Find the lines below that contain the string "agent". Copy each one.

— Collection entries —
■ ■ ■ ■ ■

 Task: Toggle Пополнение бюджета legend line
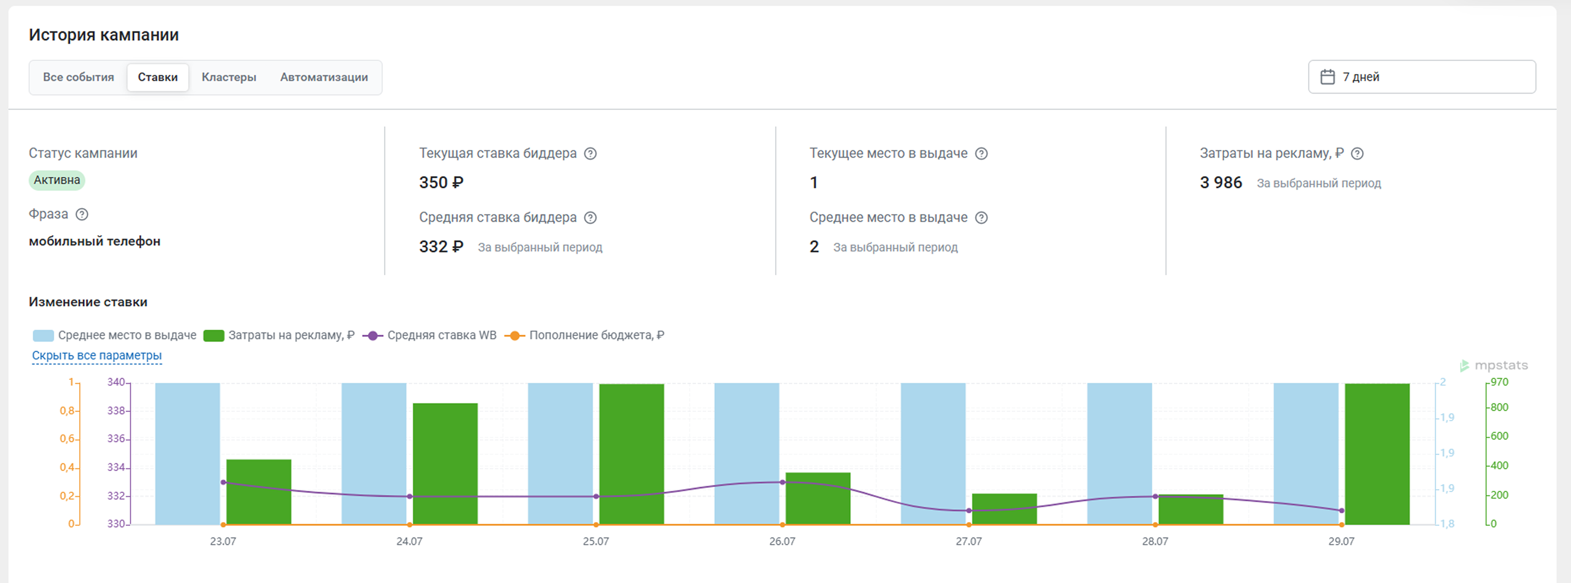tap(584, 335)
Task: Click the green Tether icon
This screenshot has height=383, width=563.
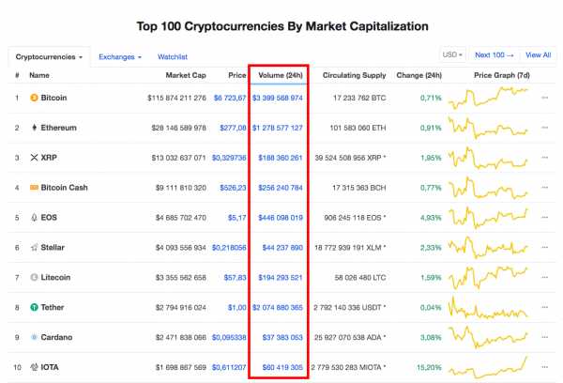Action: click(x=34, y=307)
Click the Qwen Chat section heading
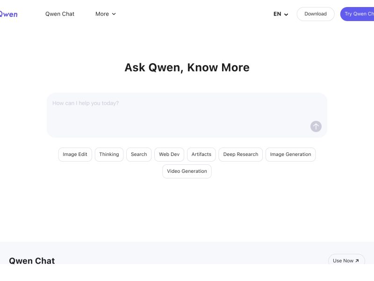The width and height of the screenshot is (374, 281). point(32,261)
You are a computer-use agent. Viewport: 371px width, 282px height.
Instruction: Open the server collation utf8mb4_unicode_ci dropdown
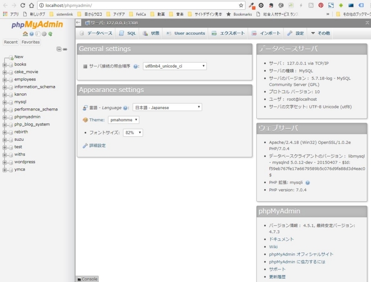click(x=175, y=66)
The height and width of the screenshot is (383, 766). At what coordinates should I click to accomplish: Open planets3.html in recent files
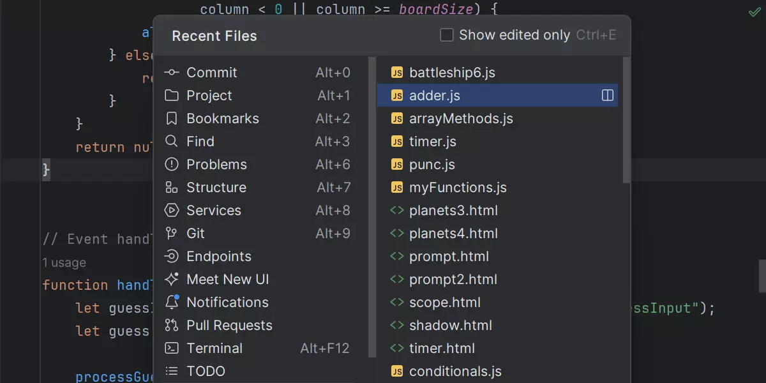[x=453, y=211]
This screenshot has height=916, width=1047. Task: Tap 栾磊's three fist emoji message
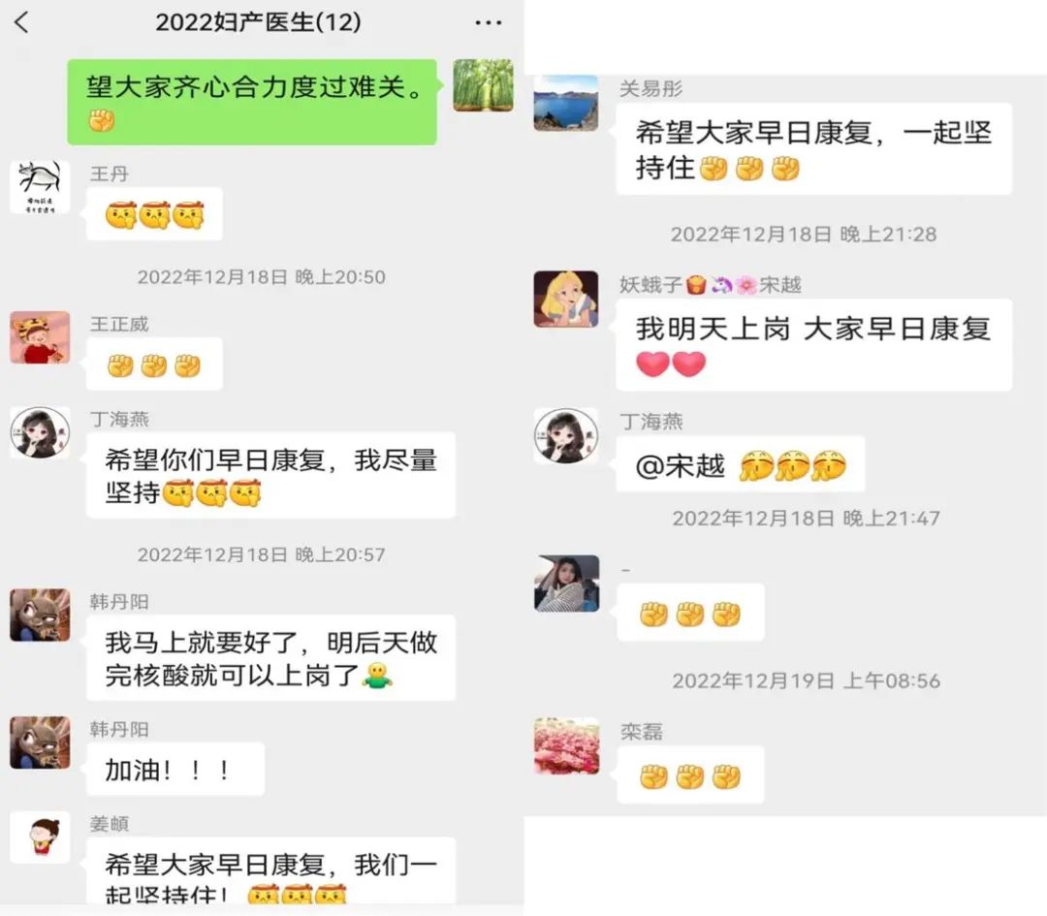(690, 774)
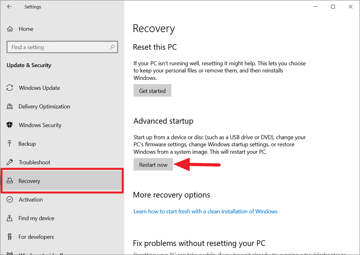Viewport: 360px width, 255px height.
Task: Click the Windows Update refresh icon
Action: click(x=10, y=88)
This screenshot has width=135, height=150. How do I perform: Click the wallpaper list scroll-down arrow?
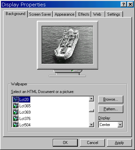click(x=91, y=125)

■ ■ ■ ■ ■

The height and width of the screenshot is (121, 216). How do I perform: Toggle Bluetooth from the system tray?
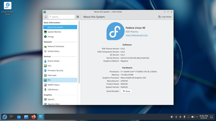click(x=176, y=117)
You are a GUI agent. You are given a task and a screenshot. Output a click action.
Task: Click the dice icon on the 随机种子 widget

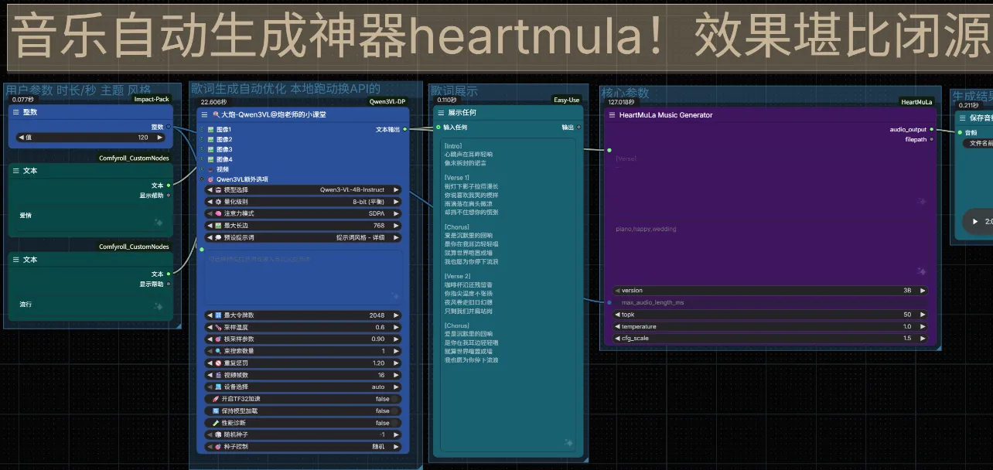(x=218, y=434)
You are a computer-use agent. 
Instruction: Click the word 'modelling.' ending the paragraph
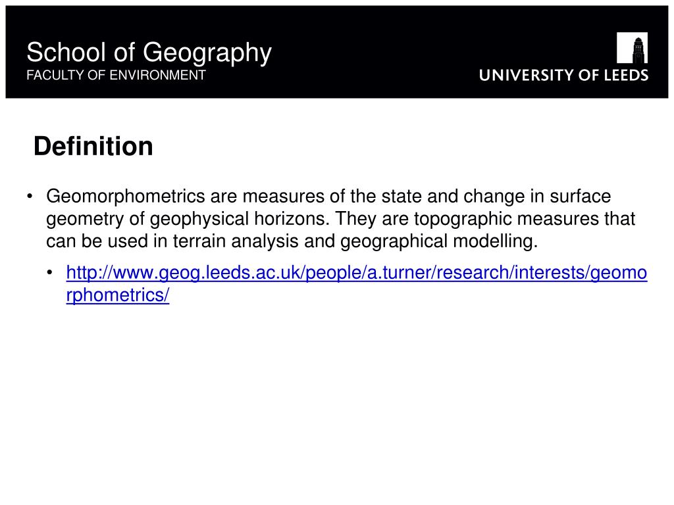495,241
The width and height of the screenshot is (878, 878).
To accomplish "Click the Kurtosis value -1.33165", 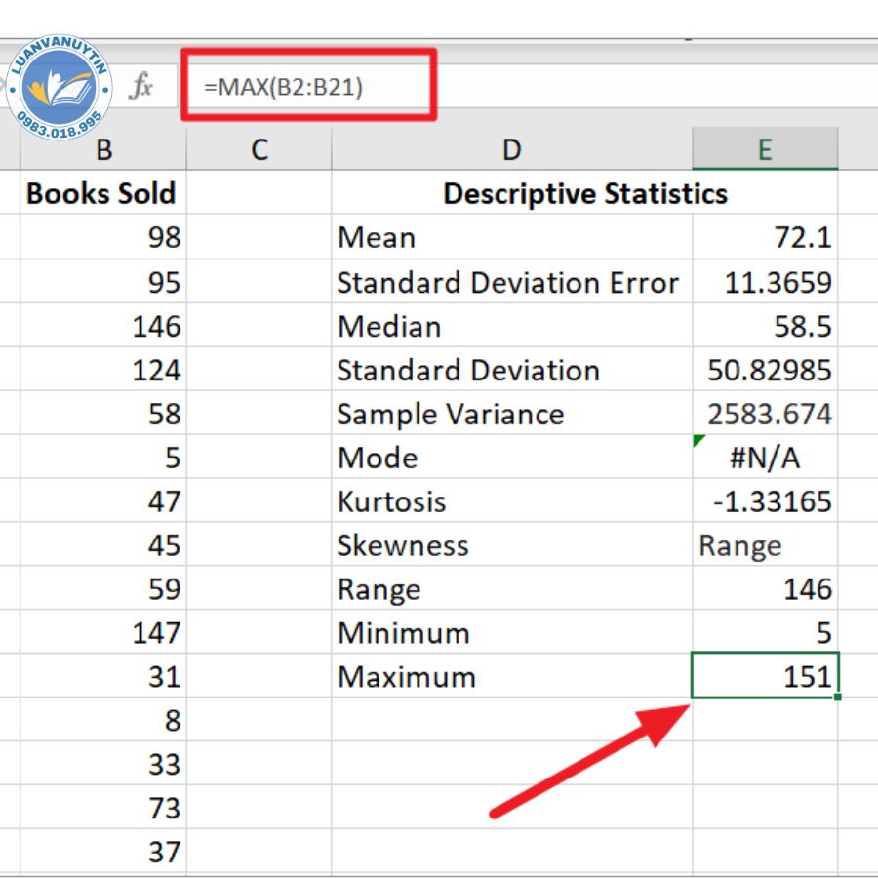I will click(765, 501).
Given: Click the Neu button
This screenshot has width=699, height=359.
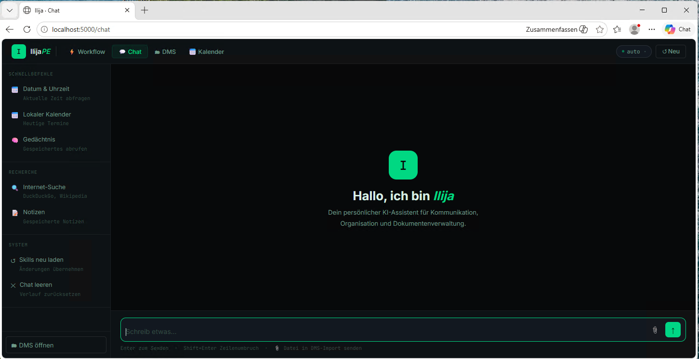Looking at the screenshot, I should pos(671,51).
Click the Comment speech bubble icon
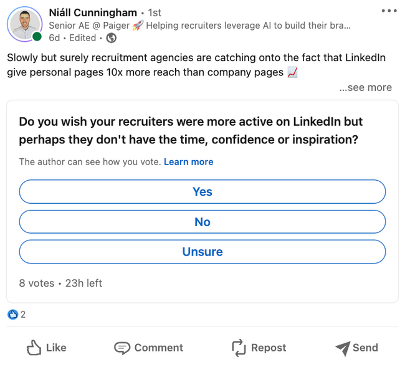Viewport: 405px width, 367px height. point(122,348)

■ ■ ■ ■ ■

— Answer section —
You are a computer-use agent. Viewport: 371px width, 282px height.
You are a GUI agent. You are given a task and a screenshot. Output a click action.
You are a computer-use agent. 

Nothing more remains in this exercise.